#### Excerpted passage:

If this works for you let me know and I can save some material for you to build your laminated core.

On a side note, I used to buy portable welders that were on the bum, if a generator sits idle for years or is roughly handled or dropped even a short distance you can knock the polarity out of it. And it will not generate to weld until it has been re polarized, an easy fix using a 12 volt battery and a set of jumper cables, just a quick touch to the terminals will fix the problem.

Sometimes the commutator will become egg shaped and the carbon brushes will bounce, another easy fix. Pull the carbon brushes back in their holders then lean the spring against them to hold in place while you use a block of wood with sandpaper to true up the commutator while running the engine at an idle. Just remove the high spots.

Miller Big 40's have a pair of rectifier bridges, 9 times of 10 a wire has come loose or a rectifier has gone bad, every time I pull a microwave apart and find a rectifier bridge I'm reminded of my old hobby.

Worse case scenario with the Miller Big 40, Auckland's, Canox, Air Liquid portables is a split commutator ring.


----------



## qst42know

> I have a project I'm working on and I need a straight section of laminated core. The core needs to be 1.5" x 1.5" x 6" (give or take). PM me if you come across a piece of one of the transformers (or other devices) that has a core segment of these dimensions.



You building a custom power supply Steve?


----------



## rusty

qst42know said:


> I have a project I'm working on and I need a straight section of laminated core. The core needs to be 1.5" x 1.5" x 6" (give or take). PM me if you come across a piece of one of the transformers (or other devices) that has a core segment of these dimensions.

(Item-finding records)
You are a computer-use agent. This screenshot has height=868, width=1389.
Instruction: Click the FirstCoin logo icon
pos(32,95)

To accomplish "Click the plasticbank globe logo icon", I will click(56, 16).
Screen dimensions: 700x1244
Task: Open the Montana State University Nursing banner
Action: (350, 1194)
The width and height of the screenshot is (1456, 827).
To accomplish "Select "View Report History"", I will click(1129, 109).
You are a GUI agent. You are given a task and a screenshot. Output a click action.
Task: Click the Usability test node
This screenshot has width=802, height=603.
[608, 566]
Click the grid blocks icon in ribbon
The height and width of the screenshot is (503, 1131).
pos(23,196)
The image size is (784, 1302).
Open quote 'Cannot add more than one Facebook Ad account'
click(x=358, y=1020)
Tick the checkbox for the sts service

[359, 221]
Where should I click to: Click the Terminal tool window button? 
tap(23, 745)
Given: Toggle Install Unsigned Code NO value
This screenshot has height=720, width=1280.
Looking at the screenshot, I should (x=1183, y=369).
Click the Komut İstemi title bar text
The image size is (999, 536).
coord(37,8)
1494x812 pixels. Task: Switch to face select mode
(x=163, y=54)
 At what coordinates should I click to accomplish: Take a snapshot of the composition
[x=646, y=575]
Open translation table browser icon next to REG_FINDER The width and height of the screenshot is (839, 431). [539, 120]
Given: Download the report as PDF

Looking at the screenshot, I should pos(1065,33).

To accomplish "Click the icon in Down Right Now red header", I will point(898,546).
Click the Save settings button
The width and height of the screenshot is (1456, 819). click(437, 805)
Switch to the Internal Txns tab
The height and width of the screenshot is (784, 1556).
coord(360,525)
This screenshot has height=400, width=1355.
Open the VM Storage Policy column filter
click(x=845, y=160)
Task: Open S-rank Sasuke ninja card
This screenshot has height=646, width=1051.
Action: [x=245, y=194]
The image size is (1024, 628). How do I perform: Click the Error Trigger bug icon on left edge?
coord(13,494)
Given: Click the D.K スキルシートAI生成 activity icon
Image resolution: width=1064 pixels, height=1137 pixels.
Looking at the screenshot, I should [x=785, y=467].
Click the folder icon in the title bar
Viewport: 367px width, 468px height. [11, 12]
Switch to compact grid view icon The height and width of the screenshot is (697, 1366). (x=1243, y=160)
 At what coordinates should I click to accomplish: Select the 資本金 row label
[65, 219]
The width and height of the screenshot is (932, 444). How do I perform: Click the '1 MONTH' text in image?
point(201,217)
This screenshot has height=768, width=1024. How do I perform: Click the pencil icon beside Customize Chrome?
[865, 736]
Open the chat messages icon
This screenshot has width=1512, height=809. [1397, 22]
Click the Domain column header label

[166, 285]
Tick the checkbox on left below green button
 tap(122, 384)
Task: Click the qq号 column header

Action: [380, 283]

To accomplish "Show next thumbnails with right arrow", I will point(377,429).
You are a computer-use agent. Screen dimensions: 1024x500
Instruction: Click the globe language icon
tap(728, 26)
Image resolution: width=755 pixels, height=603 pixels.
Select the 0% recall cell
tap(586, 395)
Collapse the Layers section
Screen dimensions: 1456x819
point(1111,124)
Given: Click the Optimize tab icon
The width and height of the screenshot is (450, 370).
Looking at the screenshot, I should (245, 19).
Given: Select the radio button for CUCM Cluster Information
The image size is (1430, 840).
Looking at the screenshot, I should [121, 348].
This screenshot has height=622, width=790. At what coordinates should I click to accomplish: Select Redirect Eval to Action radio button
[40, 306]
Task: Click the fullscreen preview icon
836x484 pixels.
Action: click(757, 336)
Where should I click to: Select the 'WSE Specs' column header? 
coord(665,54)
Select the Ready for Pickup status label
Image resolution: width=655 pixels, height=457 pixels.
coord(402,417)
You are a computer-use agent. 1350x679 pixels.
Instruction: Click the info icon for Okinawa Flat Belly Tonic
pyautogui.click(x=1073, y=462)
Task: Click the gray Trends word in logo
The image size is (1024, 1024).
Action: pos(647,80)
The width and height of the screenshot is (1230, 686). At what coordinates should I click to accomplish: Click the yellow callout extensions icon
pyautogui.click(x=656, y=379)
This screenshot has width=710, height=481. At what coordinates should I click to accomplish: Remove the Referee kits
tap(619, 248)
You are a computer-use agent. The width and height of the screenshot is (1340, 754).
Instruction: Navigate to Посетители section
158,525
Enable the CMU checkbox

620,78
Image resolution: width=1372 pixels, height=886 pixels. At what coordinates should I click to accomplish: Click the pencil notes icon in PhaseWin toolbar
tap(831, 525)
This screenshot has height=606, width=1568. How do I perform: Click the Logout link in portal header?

#### Short task A:
Reproduce the item-finding entries verbatim, starting at the first line of the entries and ending at the line that contains "Action: (350, 1194)", including that line.
#### Short task B:
Write the next part of the forum thread about portable welders and laminated transformer cores, picking up where it stops.

#### Task output A:
You are a computer-use agent. This screenshot has height=868, width=1389.
Instruction: Click the FirstCoin logo icon
pos(32,95)

To accomplish "Click the plasticbank globe logo icon", I will click(56, 16).
Screen dimensions: 700x1244
Task: Open the Montana State University Nursing banner
Action: (350, 1194)

#### Task output B:
> 
> 
> 
> 
> You building a custom power supply Steve?
Click to expand...


Maybe a Taser, wouldn't that be an electrifying experience.


----------



## Juan Manuel Arcos Frank

Nice work,Rusty!!!!!!!....Thanks for sharing it with us.

Kindest regards.

Manuel


----------



## lazersteve

qst42know said:


> You building a custom power supply Steve?


It's a back burner project. A mini-electric arc furnace that runs off of 120v mains.

Gill,

Please PM me with pricing on enough laminates for two cores as described if you can source the materials. All I need is the transformer laminates, I'll do all the fabrication.

Thanks,

Steve


----------



## goldsilverpro

I remember an old Report of Investigations (RI) published by the Bureau of Mines concerning the separation of copper from the armatures, etc. They used a molten salt bath of barium chloride or calcium chloride (I think). This melted the Cu only, which sank to the bottom and was tapped off periodically. They put the parts in a steel basket to dip them. The report also detailed how to prep the material - it has to be bone dry, of course, before putting it into the bath. I'm thinking the report was 20 or 30 pages long.

The B of M published 1000s of these reports over many years. Most were mining/geology related but some involved scrap. Some are impractical but some are pretty good. I used to be on their free mailing list and often I got 5 or 6 reports in a month. The reports are now hard to find. Sometimes, you see them sold on EBay.

Chris

The attachment is an example just to show you what they look like. It's the only one I have a copy of. Coincidentally, it involves Cannon type connectors, which is the topic of a recent thread.


----------



## qst42know

Chris 

In your experience have these RI's ever gone over the same subject with a different approach?


----------



## goldsilverpro

qst42know said:


> Chris
> 
> In your experience have these RI's ever gone over the same subject with a different approach?



In my experience, they were always one-shot deals.

Here's a few for sale, although I see none involving scrap in this list. All mining stuff.
http://www.woodenski.com/2neat/usbm/usbmreportsofinvestigations.html


----------



## qst42know

lazersteve said:


> qst42know said:
> 
> 
> 
> You building a custom power supply Steve?
> 
> 
> 
> It's a back burner project. A mini-electric arc furnace that runs off of 120v mains.
> 
> Gill,
> 
> Please PM me with pricing on enough laminates for two cores as described if you can source the materials. All I need is the transformer laminates, I'll do all the fabrication.
> 
> Thanks,
> 
> Steve
Click to expand...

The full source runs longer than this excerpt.